Next up is an in-depth discussion of the domains of each of the Four Monarchs. The Four Monarchs, for those who aren't clued-in about the Secret War, are two brothers and two sisters who used to be the immortal sorcerous rulers of the world, up until 1988, when a group of animals masquerading as humans changed things 500 years before the Monarchs were born and erased their timeline from history. They took refuge in the Netherworld, where they continue to scheme against each other to this day. Each domain has its own flavor, themed around ice, fire, thunder, and darkness. The fortress of Pui Ti, the Ice Queen, is a fairy-tale winter wonderland on the surface but underneath is a high-tech training ground for her small cadre of elite warriors. By contrast, Ming I, the Queen of the Darkness Pagoda, rules from a step pyramid formed from pure darkness, keeps herself young by eating the hearts and drinking the blood of virgins, and in general is a great place to rip off Conan the Barbarian for your adventure plots.
After that, we get the strongholds of each of the other factions in the Secret War, including the laboratories of the Buro, the well-hidden base of the Ascended, the jungle home of the Jammers, the Temple of Boundless Meditation where the monks of the Guiding Hand practice, and the fortress of the Lotus, which has an entry into the Underworld (different from the Netherworld), from whence demons are summoned--all you have to do is be eaten by the head of a colossal demon and he'll excrete you into the Underworld . . . .

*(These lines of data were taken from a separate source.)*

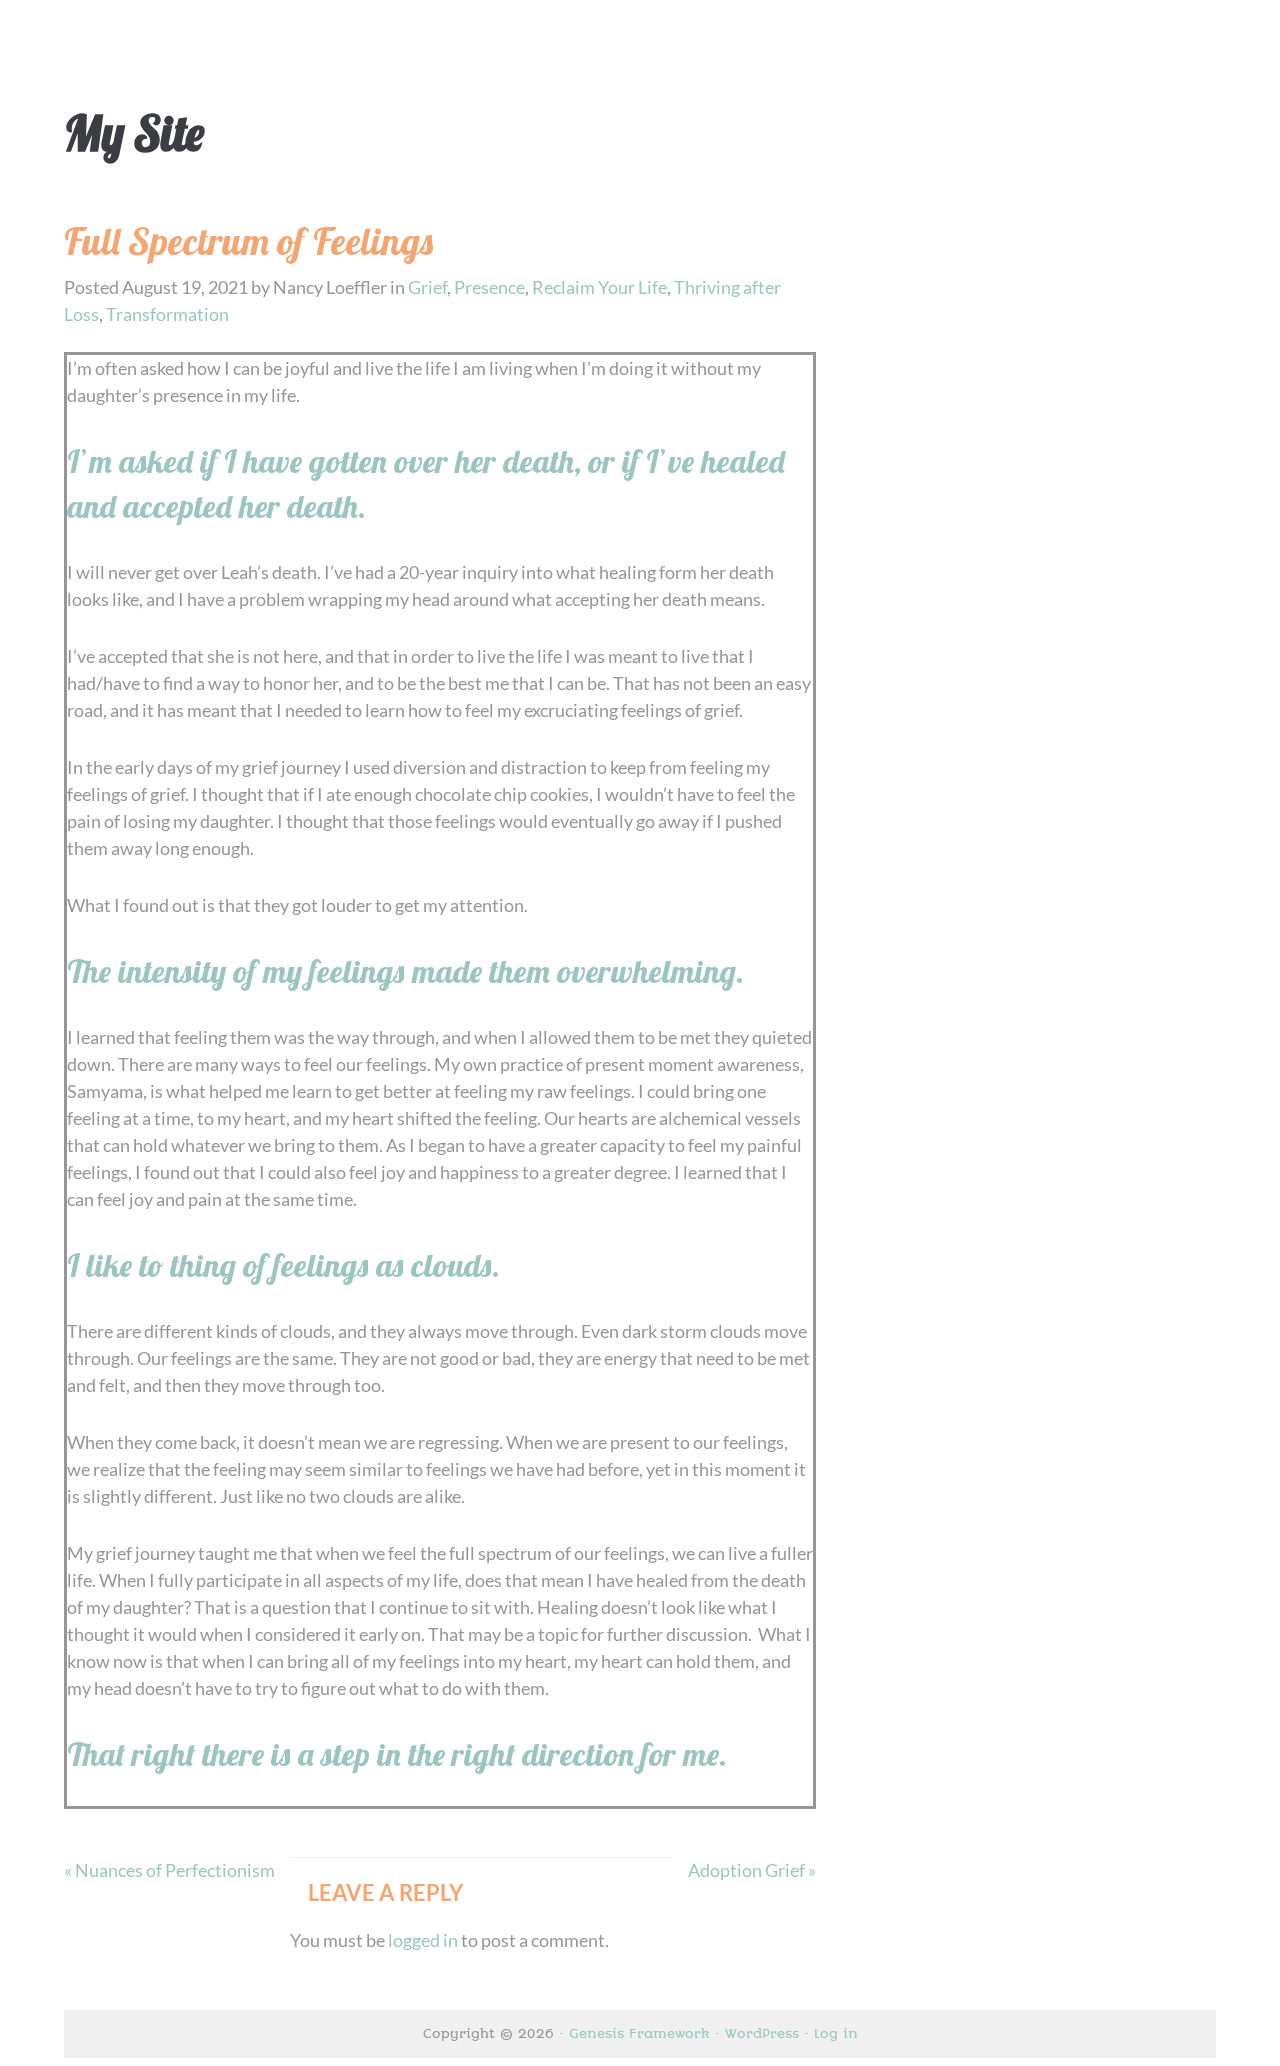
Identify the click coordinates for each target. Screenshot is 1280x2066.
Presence (489, 287)
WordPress (762, 2033)
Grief (427, 287)
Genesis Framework (639, 2033)
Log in (836, 2033)
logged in (423, 1940)
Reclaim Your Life (599, 287)
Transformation (167, 314)
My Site (134, 133)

There's also misfit people, like Johnny Java the assassin who drinks coffee and takes speed by the handful because when he's asleep the nightmares come, the Brotherhood of Hebrew Champions--heroes from a nonexistent timeline who fight for what's right with a combination of kung-fu and Judaism--or a robot from a timeline that is so long forgotten that no one remembers it. Where you have misfit people, you need misfit places for them to go--places like the Sunless Sea or the Forest of Fallen Banners (a haunted forest where each tree commemorates a war and each leaf is a banner representing someone who died in it) or Pinballhalla (an arcade with security provided by honest-to-gods Vikings on loan from the King of the Thunder Pagoda).
There are a few strange monsters, including the strangely lethal face crabs (they look like crabs underneath, but actual, though nonsentient, human faces on top--whatever you do, don't eat them!) and the Giant Firebreathing Infants whose existence was shown in Seed of the New Flesh.
What this book is lacking is premade templates--making this only the second Feng Shui supplement ever without templates (and the first was a book of adventures). I'd've liked to have seen some templates built around heroes from lost timelines or points in time no longer accessible, but I also know that it was probably a smart move on the part of the authors. After all, the possibilities for characters from the Netherworld is infinite. It'd be hard to stop once you started.
Overall, Elevator to the Netherworld is another one of those books that Feng Shui GMs will definitely want to have. It's rules-light and heavy on the setting without changing the game world to any appreciable degree (a good example of detailing rather than advancing the setting). The book veers from serious to wacky and back again at breakneck pace, and it makes the Netherworld a viable place for adventuring rather than just a device for getting from one time period to another.